You see I am the mother of a child who went through bullying that hurt her spirit. I saw the light dim for a good year before it slowly started to glow again. My daughter is whole-heartedly my mini me. There was a time during all of this that I felt guilt for being the role model I am, but then I realized that is plain silly. I have always danced to the beat of my own drum. Wore my Doc Martens with pride and was not afraid to chop my hair off short. Comic books, 80’s music, dancing in the grocery store, love for all shows supernatural (huge Buffy fan), and a quirky/introverted charm. My spirit inhales Star Wars, Star Trek, and all things imaginative. My daughter is no different. My kids now see “me” every day. You see for years I lived in the shadows, hidden behind depression and PTSD. I no longer do that and refuse to hide who I am anymore. If I am sad, happy, mad, or all emotions in between people know it. This is the role model I wish to be for my children.
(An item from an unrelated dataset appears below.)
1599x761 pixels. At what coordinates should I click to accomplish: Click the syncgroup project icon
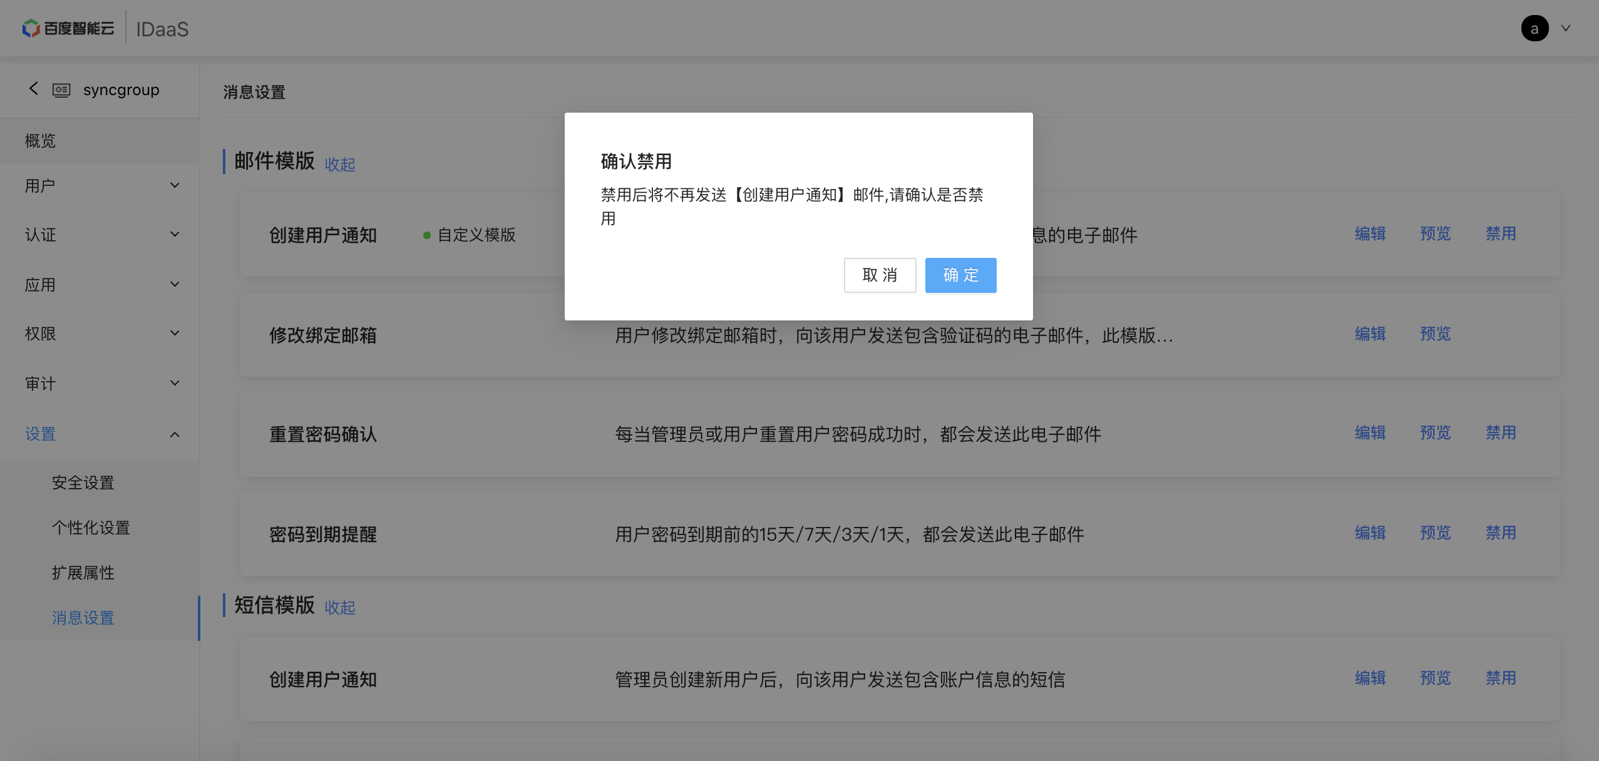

My husband and I have raised our children to keep the door open and learn as much as they can. Life is too short to judge others. So when my daughter started having words thrown at her for being different it hurt her spirit. She expresses herself through her style, much like I do. Being introverted we do not always go up to people and start conversations, so we open the door through our style. I saw her suffer through anxiety and depression for a year, even vocalized a suicide plan. We supported her and spoke loudly to ensure she was safe. The light slowly started to glow again and then recently she was hit back down when a best friend of hers moved away. So I decided to do something different. As a teenager I remember hearing my parents, but thinking they never understood. My daughter is no different. I needed her to hear stories. So I reached out to the community I know for letters to be sent to her. Letters from those who have been bullied in the past or who were bullies. I thought perhaps we would receive a few letters, but what started out as a small idea turned into over 120 letters and gifts from across the country and Canada. The stories we read were amazing. Stories of perseverance and power. People who opened their hearts to tell my daughter about their bullying experience, sharing stories they had never told anyone not even their parents. My daughter and I cried many a tear reading these. Two people sent boxes of letters from kids at the high schools they teach at. So many stories!! It was astonishing and powerful. It taught my daughter the lesson I wanted her to learn though, one my words were not teaching.
That lesson is that no matter how small the world around you may seem and no matter how many perfect smiles you see, that behind closed doors we are all human. We each have stories. We each have known pain. There is no shame in being human nor is there shame in having a mental illness. Sometimes it is in opening the door and showing our true selves that we allow the world to open it’s arms and embrace us. These letters now hang on my daughter’s wall. A reminder to always be true to herself. That is the best gift she can give the world. Be you.